Periodic Reporting for period 2 - VIVOIMAG (Multimodal imaging of the in vivo fate of bone transplants)
Berichtszeitraum: 2017-06-01 bis 2019-05-31
The main objective of VIVOIMAG is to develop bone implants including a new contrast agent sensitive to enzymatic activity of metaloproteases, which will permit for the first time to follow the integration and cell differentiation activity in bone tissue bioreactors in vitro and in grafts in vivo using non invasive imaging techniques. The final goal of the project is to provide this collagen based contrast agent and use standard MRI as a tool to assess the efficiency of new bone treatments. In this way a clinically available, non invasive and affordable technology will be exploited for tissue engineering.
After the completion of the action, these goals were indeed met. Bone implants were designed and constructed providing the ability to promote enzymatic activity of metaloproteases and the capability to be labeled with different contrast agents. Thus, they can be monitored through multi-modal imaging techniques. In addition, a complete multi-modal imaging platform, that enables the complementary efficiency evaluation of new bone graphs, has been established.

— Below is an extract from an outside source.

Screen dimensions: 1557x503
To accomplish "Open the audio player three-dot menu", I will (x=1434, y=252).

WP2 focused on developing magnetically modified contrast agents for MRI imaging that are sensitive to enzymatic activity and radiolabel them to work also as contrast agents for nuclear imaging. Different methodologies were used to attach MNPs on the collagen and to test through several characterization techniques the resulting structural, stability, magnetic and sensitivity to enzymes activity related properties. As a result, contrast agents that are magnetically modified for MRI imaging and that are sensitive to enzymatic activity were created, also in a form that is easily radiolabelled to also act as nuclear scintigraphic contrast agents.

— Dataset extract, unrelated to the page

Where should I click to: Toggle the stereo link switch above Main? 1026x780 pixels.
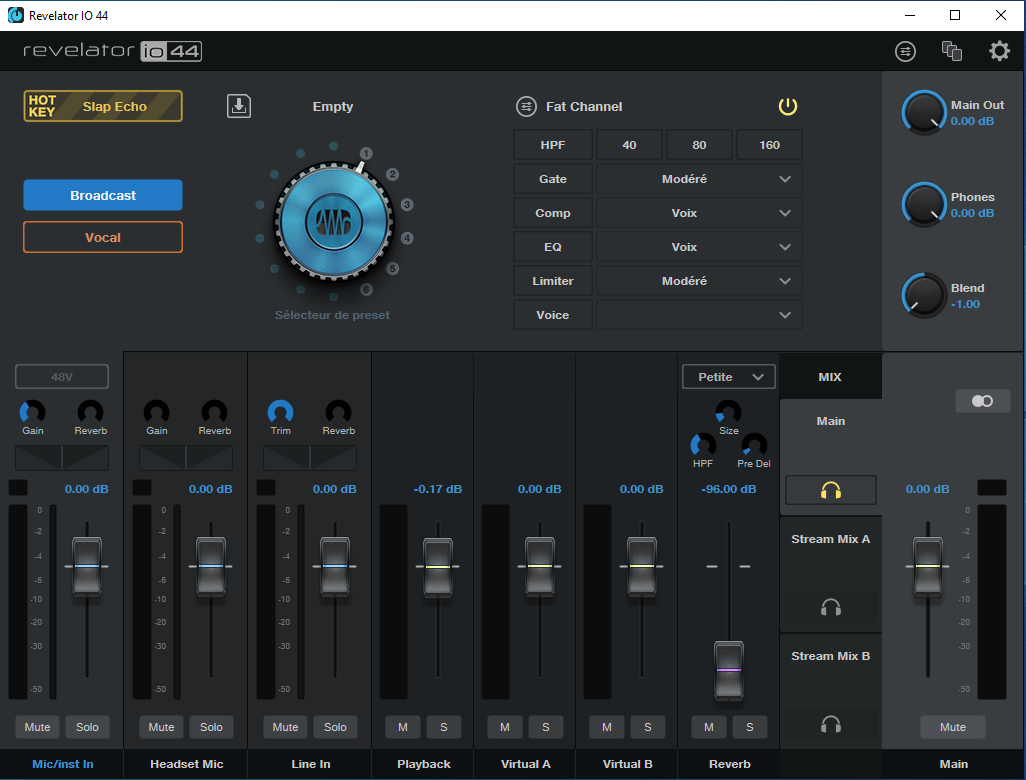[x=982, y=401]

WP3 focused on incorporating contrast agents into 3D high-density bone grafts and hydrohyapatite microparticles to read non-invasively metaloprotease activity in multicell bioreactors in vitro and in vivo.

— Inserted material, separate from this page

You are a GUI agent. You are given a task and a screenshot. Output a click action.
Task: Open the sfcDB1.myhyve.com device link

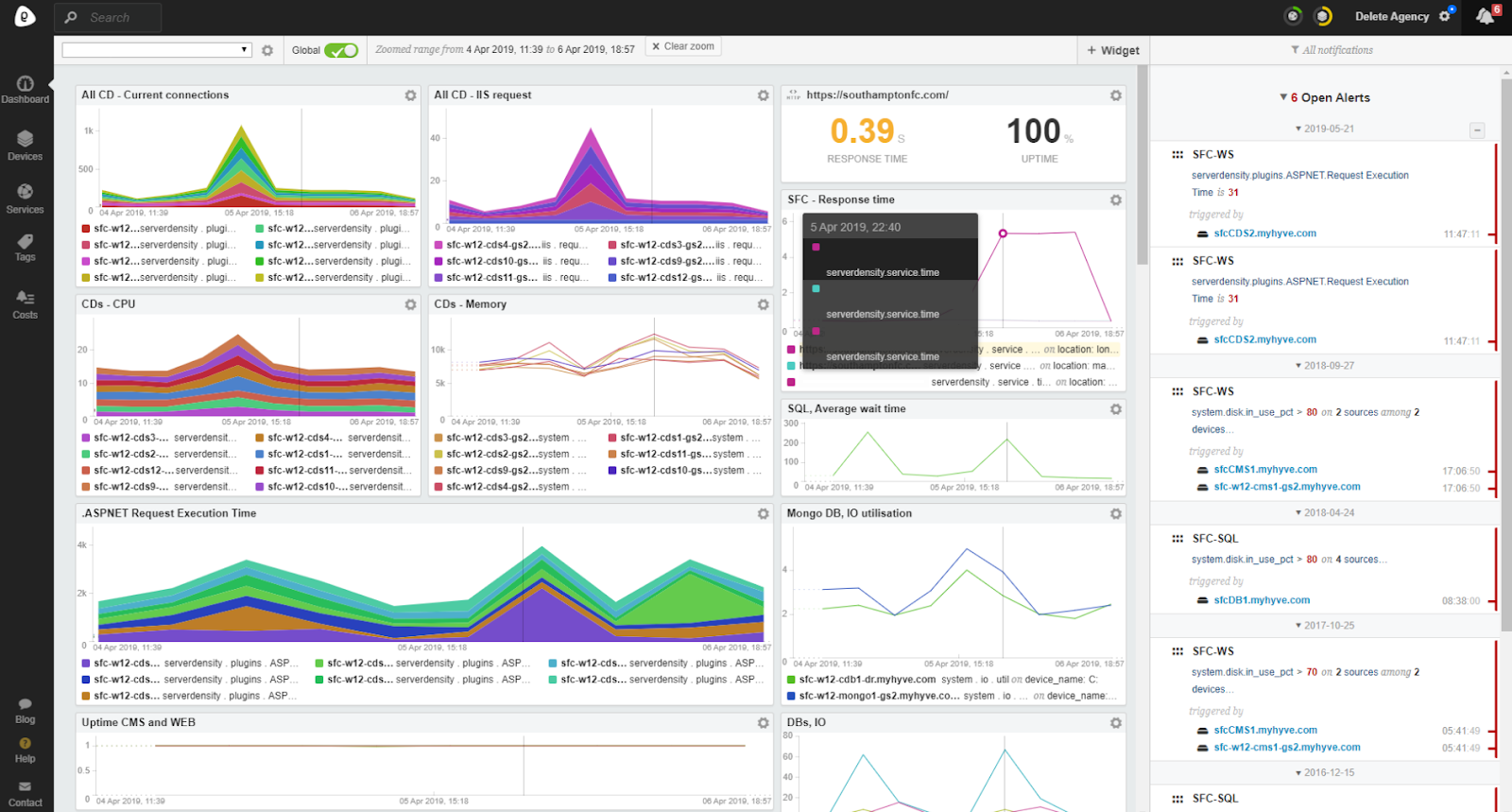pyautogui.click(x=1262, y=600)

The method to incorporating the MNPs to the mineralized scaffold was established and samples were characterized using infrared spectroscopy, thermal gravimetry, X ray diffraction, SEM, AFM and magnetic studies. Once the hybrid Coll/HA material was prepared, it was extensively washed and lyophilized and sterilized through gamma rays to prepare the scaffold materials ready to use in the in vivo experiments.
As a result, incorporating the MNPs to the mineralized scaffold was successfully performed, creating homogeneously labelled materials that have been confirmed to properly allow bone regeneration.
WP4 focused on following the evolution of cell differentiation, inflammation and integration of grafts in animal models using non-invasive imaging.
The main task of this WP, included the creation of an animal defect model and the dispersion of the prepared collagen material on the small animal bone injury models (mice) to be monitored through SPECT and CT imaging. The procedure to also incorporate the magnetic nanoparticles (MNPs) as a contrast agent was followed and MRI tests were performed to validate the image contrast induction.
Results proved the creation and establishment of a complete imaging platform that can non-invasively monitor the evaluation of new bone graphs, in bone formation schemes, through multi-modal imaging. The complementary information gathered through SPECT, CT and MRI imaging was demonstrated and exploited towards the creation of the imaging platform.
WP5 focused on ensuring efficient communication and dissemination of project outcomes to dedicated and broader audience, incorporating several training activities. By the closing of the project the several activities were completed including:
Creation of project logo, poster, brochure and website. Citation in social media.
Participation in public events, workshops, conferences, satellite events.
2 publications in peer-review journals.
Training activities (1 summer school, 2 courses, 1 PhD thesis, 1 scholarship).